Swimmer963 comments on Negative and Positive Selection - Less Wrong

71 Post author: alyssavance 06 July 2012 01:34AM

You are viewing a comment permalink. View the original post to see all comments and the full post content.

Comments (262)

You are viewing a single comment's thread. Show more comments above.

Comment author: komponisto 07 July 2012 10:46:18PM *  1 point [-]

Conscientiousness is what you need in order to finish what you start, when what you started is something that somebody else told you to do. When it's your own thing, you need a lot less of it.

As for political savvy -- that isn't required at all. Unless by "research" you mean "political success in the human occupation customarily but misleadingly labeled 'research'." (The "as such" qualifier a few comments above was intended to rule that out.)

Comment author: Swimmer963 07 July 2012 11:06:58PM 0 points [-]

When it's your own thing, you need a lot less of it.

This strikes me as untrue for most people. Can you give me examples of people who were not conscientious and were nonetheless able to complete large, multi-step projects?

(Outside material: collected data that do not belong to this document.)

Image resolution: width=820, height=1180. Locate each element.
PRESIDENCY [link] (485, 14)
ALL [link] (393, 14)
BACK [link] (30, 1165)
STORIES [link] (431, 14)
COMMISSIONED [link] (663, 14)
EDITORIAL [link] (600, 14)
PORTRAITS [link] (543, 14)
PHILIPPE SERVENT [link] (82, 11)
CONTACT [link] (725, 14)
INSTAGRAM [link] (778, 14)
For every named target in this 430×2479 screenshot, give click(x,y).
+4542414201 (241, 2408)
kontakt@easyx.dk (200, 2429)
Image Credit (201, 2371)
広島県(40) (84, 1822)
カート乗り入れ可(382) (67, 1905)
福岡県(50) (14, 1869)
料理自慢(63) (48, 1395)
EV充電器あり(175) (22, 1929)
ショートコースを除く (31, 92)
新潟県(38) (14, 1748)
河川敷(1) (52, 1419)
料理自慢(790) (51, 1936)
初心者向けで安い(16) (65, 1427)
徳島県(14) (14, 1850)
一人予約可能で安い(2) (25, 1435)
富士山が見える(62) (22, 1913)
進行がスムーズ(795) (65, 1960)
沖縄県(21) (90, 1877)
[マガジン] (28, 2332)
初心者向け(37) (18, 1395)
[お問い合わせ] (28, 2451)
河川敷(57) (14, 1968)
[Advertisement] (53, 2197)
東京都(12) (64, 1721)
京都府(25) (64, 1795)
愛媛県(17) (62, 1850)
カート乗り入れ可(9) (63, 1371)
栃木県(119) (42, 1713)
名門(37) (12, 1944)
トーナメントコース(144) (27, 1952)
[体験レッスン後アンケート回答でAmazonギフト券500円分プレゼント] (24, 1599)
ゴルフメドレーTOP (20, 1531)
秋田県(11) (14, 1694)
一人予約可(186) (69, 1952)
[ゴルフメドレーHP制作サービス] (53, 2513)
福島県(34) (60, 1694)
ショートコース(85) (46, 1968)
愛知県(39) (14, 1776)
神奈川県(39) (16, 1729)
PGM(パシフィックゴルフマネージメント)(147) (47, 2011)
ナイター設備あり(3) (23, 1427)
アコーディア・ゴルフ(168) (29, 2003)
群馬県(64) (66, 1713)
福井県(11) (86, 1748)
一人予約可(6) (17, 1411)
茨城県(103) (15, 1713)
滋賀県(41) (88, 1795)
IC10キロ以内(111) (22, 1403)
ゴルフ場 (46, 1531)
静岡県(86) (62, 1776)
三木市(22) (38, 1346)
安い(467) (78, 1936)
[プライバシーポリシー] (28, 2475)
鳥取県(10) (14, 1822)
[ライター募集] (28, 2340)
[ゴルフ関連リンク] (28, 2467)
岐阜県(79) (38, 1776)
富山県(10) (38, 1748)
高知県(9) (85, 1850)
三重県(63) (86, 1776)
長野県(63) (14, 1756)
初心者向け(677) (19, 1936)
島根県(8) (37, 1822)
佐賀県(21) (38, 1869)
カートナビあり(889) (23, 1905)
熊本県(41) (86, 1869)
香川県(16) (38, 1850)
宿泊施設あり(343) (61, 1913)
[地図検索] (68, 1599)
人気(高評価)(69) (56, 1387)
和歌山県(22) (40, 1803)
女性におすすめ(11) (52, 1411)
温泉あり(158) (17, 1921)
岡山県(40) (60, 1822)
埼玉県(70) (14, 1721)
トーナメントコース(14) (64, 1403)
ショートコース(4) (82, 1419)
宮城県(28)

Comment author: Nornagest 07 July 2012 11:41:05PM 1 point [-]

I actually find myself much more capable of finishing large, multi-step projects when they've got social implications riding on them. I enjoy my private projects more when I'm doing them, but have trouble finishing them if they take more than a few hours of serious work.

The first category does include things that others didn't directly tell me to do, though: there's also things I'm doing as favors to others, public-facing projects I came up with independently, and so on.

Comment author: komponisto 08 July 2012 01:02:43AM 0 points [-]

most people

Not really the issue in this discussion, which is about the negative effects of a filtering system that excludes a certain small but highly valuable population.

Can you give me examples of people who were not conscientious and were nonetheless able to complete large, multi-step projects?

As I've suggested earlier, EY is a pretty good example of the type of personality I have in mind.

Comment author: Swimmer963 08 July 2012 01:28:28AM 1 point [-]

most people

Not really the issue in this discussion, which is about the negative effects of a filtering system that excludes a certain small but highly valuable population.

Fair enough. The highly valuable 'outliers' are likely going to be different enough from me that I'll have trouble mapping and comparing my traits onto theirs, which makes that kind of comparison not very useful.

EY is a pretty good example of the type of personality I have in mind.

You may know better than me, but as far as I can tell, EY does have the ability to coax himself into working productively on projects that aren't necessarily a lot of fun all the time. He just won't do it for any goal that that he doesn't consider important. He strikes me more as someone who dislikes authority figures and cares less about the typical social reinforcement that comes of achieving more "conventional" goals, like going to university.

Comment author: komponisto 08 July 2012 01:44:09AM 2 points [-]

He just won't do it for any goal that that he doesn't consider important.

Yes, exactly. This is exactly the kind of story that such folks will tell about themselves.

Whereas, by contrast, the "conscientious" have enough willpower resources to spare for tasks that others consider "important" for them to do, as well.